One in particular, Jason Plato, looked especially determined to do so. And he needed to be. Plato was the furthest behind Jordan of the four and needed the greatest possible share of the 67 points available across the three races on the Brands Hatch Grand Prix Circuit. By comparison Matt Neal, Gordon Shedden and Colin Turkington’s jobs were easier. But everyone needed Jordan, 2013’s Mr Consistent to choke on his big day…
Qualifying his MG6 fastest on Saturday (one point in the bag), Plato dominated the first race, holding of teammate Sam Tordoff at the start and second-placed man Shedden across a race that was broken up by a safety car. Twenty-one more points in the bag for Plato. Could he keep this up in race two? The MG6 was supposed to be a nightmare in the wet, the Civic a dreamboat and there was no sign of rain easing. In race one Matt Neal’s Civic came back from a poor qualifying (he was racing with a broken finger) to finish sixth, just behind Jordan’s Honda keeping himself in the fight. Colin Turkingon has spent a lot of his comeback year in the new BMW 125i being tipped in to spins, just not usually by his teammate. So it wasn’t a great way to end a title campaign on the first lap on the first race. Going in to race two then, there were just four drivers in it.
And there was no stopping Jason Plato as he went on to take his eighth win of 2013, and the 82nd of his career in the lunchtime race. And if another huge haul of points wasn’t enough to keep the tension running all the way through the five o’clock finale, all Plato’s rivals suffered bad luck in race two; Shedden had a monumental tank slapper on lap one that sent him skittering down the order; Jordan came together with Neal on lap two and logged his first retirement of the season; and Neal, quite possibly as a result of the contact, suffered a fire on the final lap and didn’t score.
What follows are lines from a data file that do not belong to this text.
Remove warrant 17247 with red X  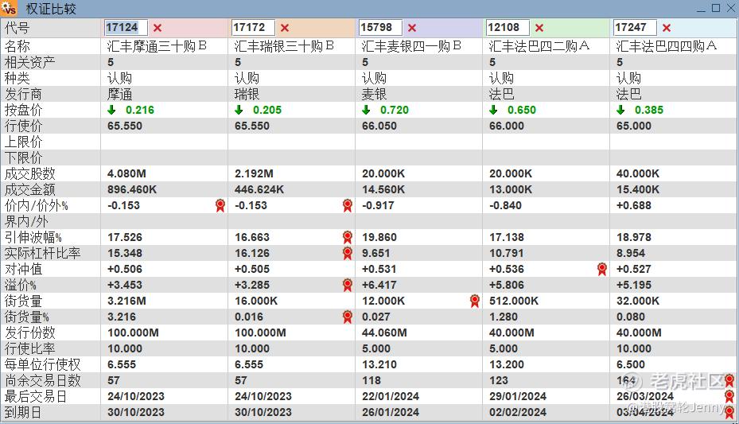pos(667,28)

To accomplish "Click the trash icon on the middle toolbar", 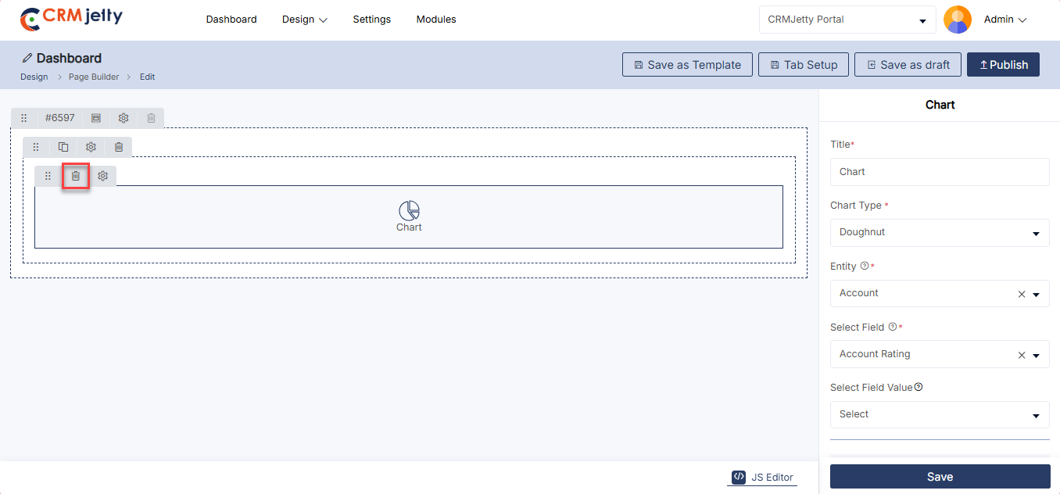I will [x=118, y=147].
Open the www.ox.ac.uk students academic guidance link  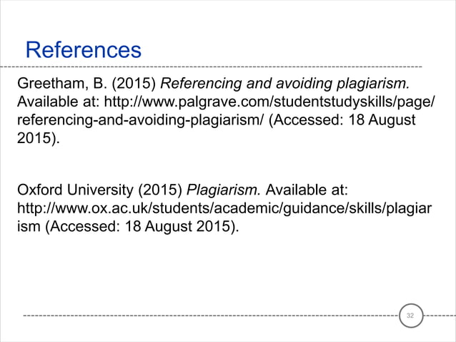[x=224, y=208]
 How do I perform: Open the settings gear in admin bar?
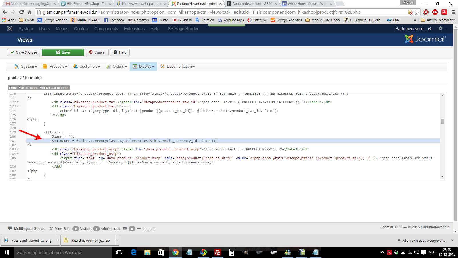(440, 28)
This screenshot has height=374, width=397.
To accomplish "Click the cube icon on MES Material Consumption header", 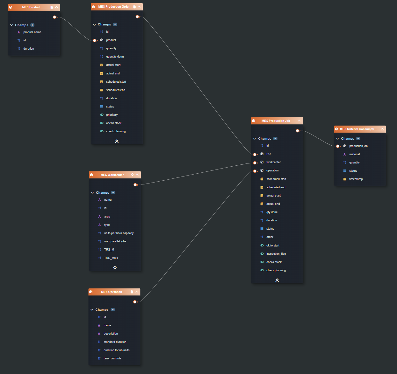I will pyautogui.click(x=336, y=129).
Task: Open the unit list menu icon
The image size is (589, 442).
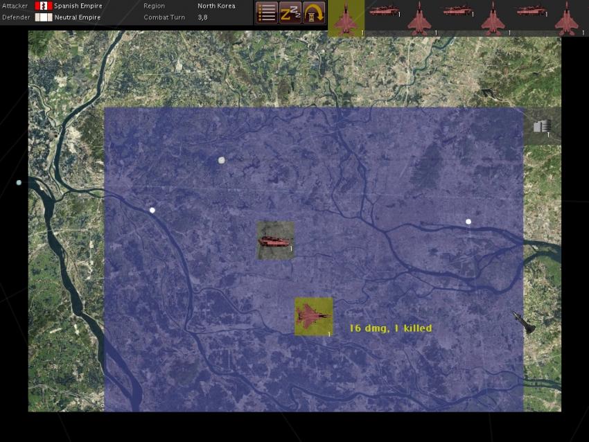Action: [x=267, y=12]
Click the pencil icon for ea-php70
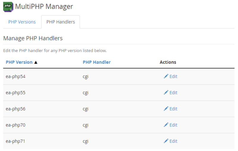238x151 pixels. point(166,125)
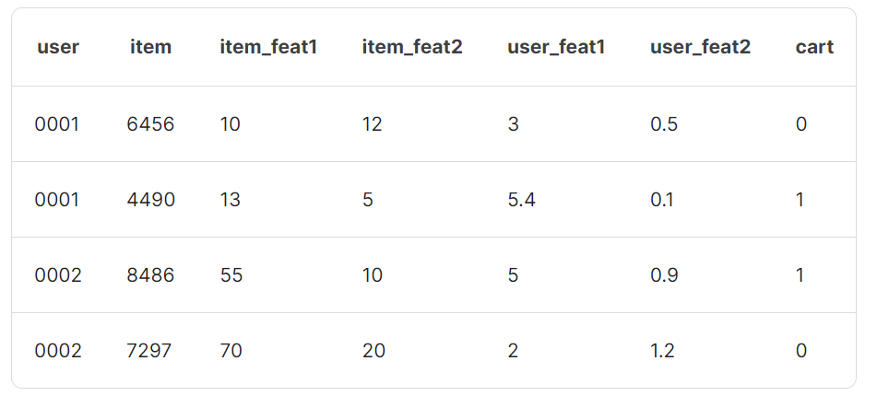877x396 pixels.
Task: Click user_feat2 value 0.9
Action: click(664, 274)
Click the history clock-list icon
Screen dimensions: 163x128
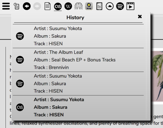click(16, 6)
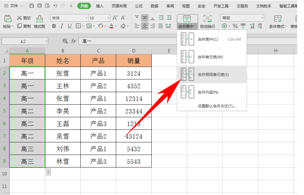Viewport: 304px width, 195px height.
Task: Click the font color red A swatch
Action: point(111,26)
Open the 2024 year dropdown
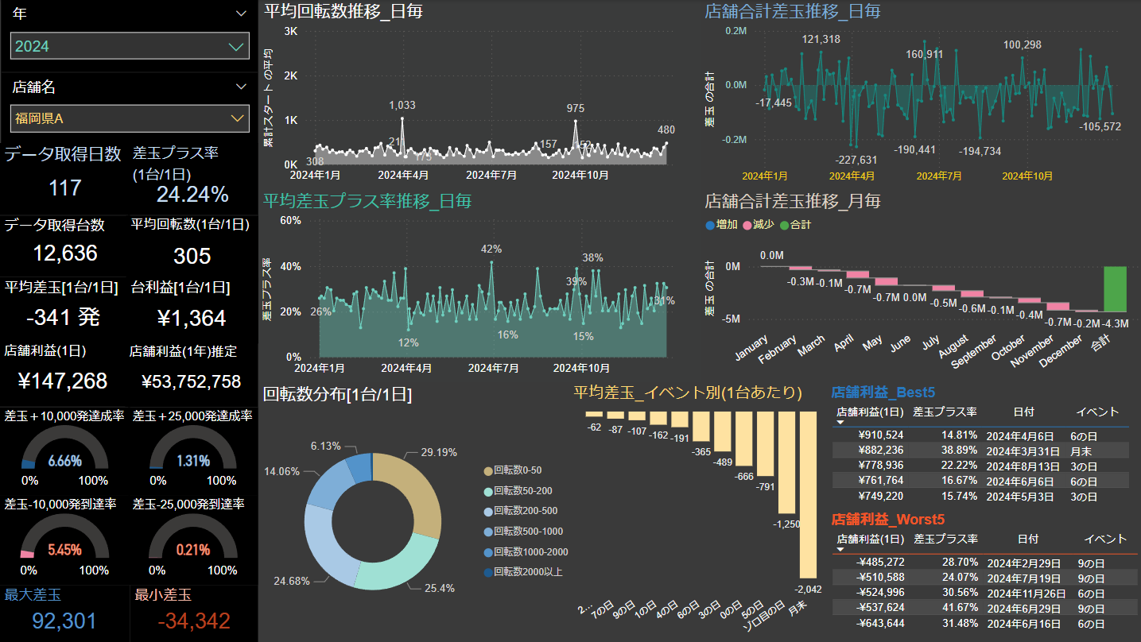 (236, 46)
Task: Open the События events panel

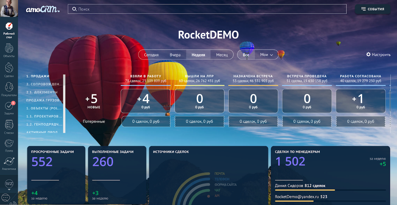Action: point(373,9)
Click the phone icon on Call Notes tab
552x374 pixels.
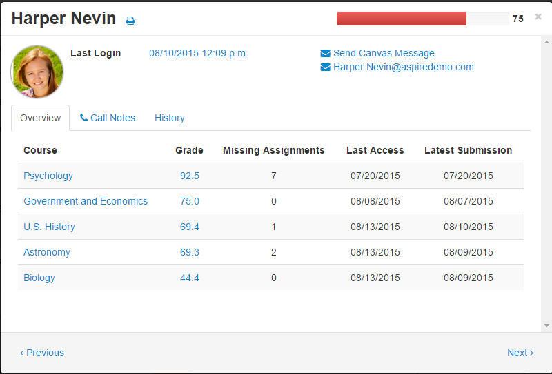(84, 118)
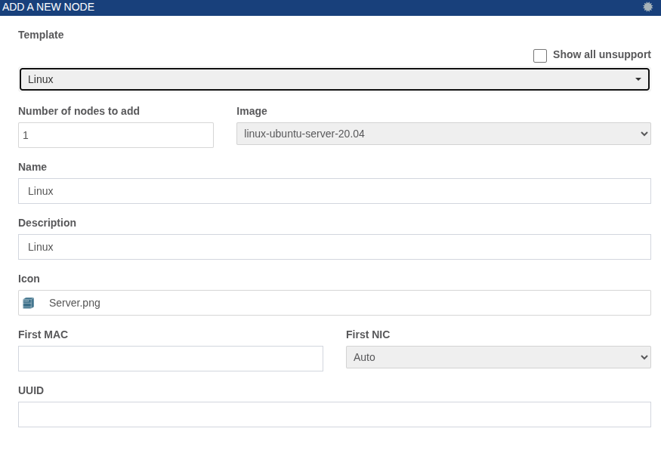661x450 pixels.
Task: Click the Number of nodes to add label
Action: point(79,111)
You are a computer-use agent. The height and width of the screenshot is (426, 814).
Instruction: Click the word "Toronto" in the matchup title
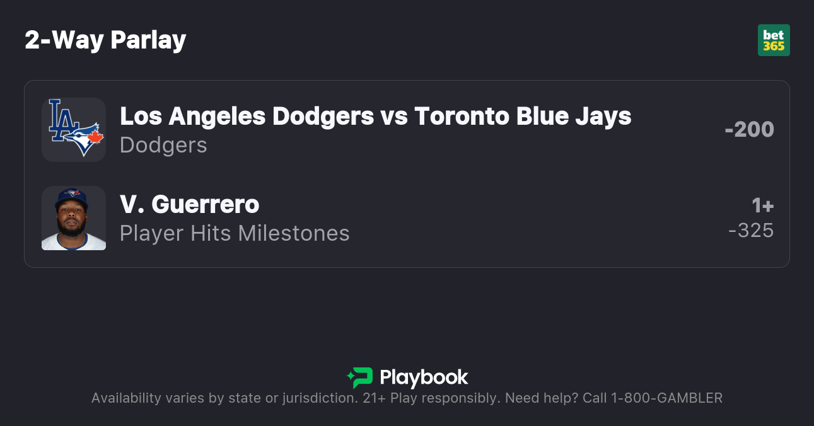[x=462, y=116]
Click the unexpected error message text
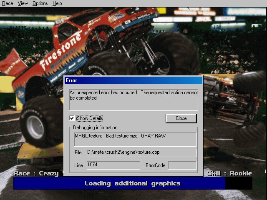 (x=133, y=95)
Three drivers in it for the final race…
Race three then, and Plato was just 15 points behind Jordan in the standings. Even better, the reverse gird draw meant Jordan would start at the very back (Plato was in the middle of the pack). Staring on pole however was Gordon Shedden, who knew he had to win to keep his chances alive, and win he did, despite being chased across the entire 15 laps by Jack Goff’s Vauxhall Insignia looking for its first win in the series. Sadly, knobbled with ballast, Plato could only fall back to ninth and then, eventually tenth as Andrew Jordan made the move that made absolutely certain Shedden’s win, the last of the BTCC’s 30 races of 2013 would not be enough.
There was, and is, massive goodwill towards Jordan and his family-run team. They’ve come out on top of a extraordinarily dramatic 2013 BTCC season, one that will be joined by Renault and Mercedes in 2014. It isn’t going to get any less tight next year.